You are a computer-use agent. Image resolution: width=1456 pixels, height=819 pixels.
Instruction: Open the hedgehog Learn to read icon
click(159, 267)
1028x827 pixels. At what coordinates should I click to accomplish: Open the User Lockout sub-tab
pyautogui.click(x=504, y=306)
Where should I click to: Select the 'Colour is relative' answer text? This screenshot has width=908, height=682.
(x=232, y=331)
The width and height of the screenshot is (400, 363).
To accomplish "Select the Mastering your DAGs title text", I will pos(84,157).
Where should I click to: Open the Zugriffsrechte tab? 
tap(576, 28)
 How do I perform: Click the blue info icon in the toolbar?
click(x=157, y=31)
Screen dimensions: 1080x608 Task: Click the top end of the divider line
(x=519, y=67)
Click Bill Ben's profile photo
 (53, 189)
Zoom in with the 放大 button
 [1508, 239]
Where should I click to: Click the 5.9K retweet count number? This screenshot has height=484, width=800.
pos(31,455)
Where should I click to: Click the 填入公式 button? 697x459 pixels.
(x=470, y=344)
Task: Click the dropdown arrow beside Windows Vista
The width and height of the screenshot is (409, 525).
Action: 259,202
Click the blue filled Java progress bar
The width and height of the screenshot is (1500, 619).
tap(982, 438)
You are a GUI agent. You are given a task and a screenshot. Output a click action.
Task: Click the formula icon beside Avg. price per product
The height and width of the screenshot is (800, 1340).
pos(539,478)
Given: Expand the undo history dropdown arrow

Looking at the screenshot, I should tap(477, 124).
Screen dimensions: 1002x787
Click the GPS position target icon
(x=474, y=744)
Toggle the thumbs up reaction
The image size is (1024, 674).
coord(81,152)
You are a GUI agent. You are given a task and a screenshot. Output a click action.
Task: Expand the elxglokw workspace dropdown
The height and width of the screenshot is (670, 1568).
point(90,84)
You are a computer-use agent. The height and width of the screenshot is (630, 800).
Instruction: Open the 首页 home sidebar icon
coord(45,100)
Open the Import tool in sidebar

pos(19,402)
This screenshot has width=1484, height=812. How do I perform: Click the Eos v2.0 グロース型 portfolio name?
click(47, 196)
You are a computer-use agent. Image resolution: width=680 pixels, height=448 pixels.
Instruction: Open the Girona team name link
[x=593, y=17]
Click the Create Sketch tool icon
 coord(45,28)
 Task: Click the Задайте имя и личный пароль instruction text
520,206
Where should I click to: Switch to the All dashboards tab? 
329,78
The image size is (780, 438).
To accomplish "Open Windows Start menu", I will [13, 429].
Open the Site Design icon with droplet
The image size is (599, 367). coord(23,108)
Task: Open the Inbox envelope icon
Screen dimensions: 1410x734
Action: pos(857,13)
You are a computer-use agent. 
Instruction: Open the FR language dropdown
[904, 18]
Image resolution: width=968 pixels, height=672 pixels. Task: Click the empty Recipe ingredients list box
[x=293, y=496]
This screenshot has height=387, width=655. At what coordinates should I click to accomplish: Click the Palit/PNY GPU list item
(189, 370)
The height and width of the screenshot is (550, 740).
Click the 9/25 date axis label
══════
WHAT IS BEING ASKED - Your reply must repeat the records above exactly and in full.

ANSWER TO THE EXERCISE -
You are a computer-use agent. Image resolution: width=1456 pixels, height=819 pixels.
Instruction: Open the hedgehog Learn to read icon
click(159, 267)
1028x827 pixels. At what coordinates should I click to accomplish: Open the User Lockout sub-tab
pyautogui.click(x=504, y=306)
Where should I click to: Select the 'Colour is relative' answer text? This screenshot has width=908, height=682.
(x=232, y=331)
The width and height of the screenshot is (400, 363).
To accomplish "Select the Mastering your DAGs title text", I will pos(84,157).
Where should I click to: Open the Zugriffsrechte tab? 
tap(576, 28)
 How do I perform: Click the blue info icon in the toolbar?
click(x=157, y=31)
Screen dimensions: 1080x608 Task: Click the top end of the divider line
(x=519, y=67)
Click Bill Ben's profile photo
 (53, 189)
Zoom in with the 放大 button
 [1508, 239]
Where should I click to: Click the 5.9K retweet count number? This screenshot has height=484, width=800.
pos(31,455)
Where should I click to: Click the 填入公式 button? 697x459 pixels.
(x=470, y=344)
Task: Click the dropdown arrow beside Windows Vista
The width and height of the screenshot is (409, 525).
Action: 259,202
Click the blue filled Java progress bar
The width and height of the screenshot is (1500, 619).
tap(982, 438)
You are a GUI agent. You are given a task and a screenshot. Output a click action.
Task: Click the formula icon beside Avg. price per product
The height and width of the screenshot is (800, 1340).
pos(539,478)
Given: Expand the undo history dropdown arrow

Looking at the screenshot, I should tap(477, 124).
Screen dimensions: 1002x787
Click the GPS position target icon
(x=474, y=744)
Toggle the thumbs up reaction
The image size is (1024, 674).
coord(81,152)
You are a GUI agent. You are given a task and a screenshot. Output a click action.
Task: Expand the elxglokw workspace dropdown
The height and width of the screenshot is (670, 1568).
point(90,84)
You are a computer-use agent. The height and width of the screenshot is (630, 800).
Instruction: Open the 首页 home sidebar icon
coord(45,100)
Open the Import tool in sidebar

pos(19,402)
This screenshot has width=1484, height=812. How do I perform: Click the Eos v2.0 グロース型 portfolio name?
click(47, 196)
You are a computer-use agent. Image resolution: width=680 pixels, height=448 pixels.
Instruction: Open the Girona team name link
[x=593, y=17]
Click the Create Sketch tool icon
 coord(45,28)
 Task: Click the Задайте имя и личный пароль instruction text
520,206
Where should I click to: Switch to the All dashboards tab? 
329,78
The image size is (780, 438).
To accomplish "Open Windows Start menu", I will [13, 429].
Open the Site Design icon with droplet
The image size is (599, 367). coord(23,108)
Task: Open the Inbox envelope icon
Screen dimensions: 1410x734
Action: pos(857,13)
You are a computer-use agent. 
Instruction: Open the FR language dropdown
[904, 18]
Image resolution: width=968 pixels, height=672 pixels. Task: Click the empty Recipe ingredients list box
[x=293, y=496]
This screenshot has height=387, width=655. At what coordinates should I click to accomplish: Click the Palit/PNY GPU list item
(189, 370)
The height and width of the screenshot is (550, 740).
Click the 9/25 date axis label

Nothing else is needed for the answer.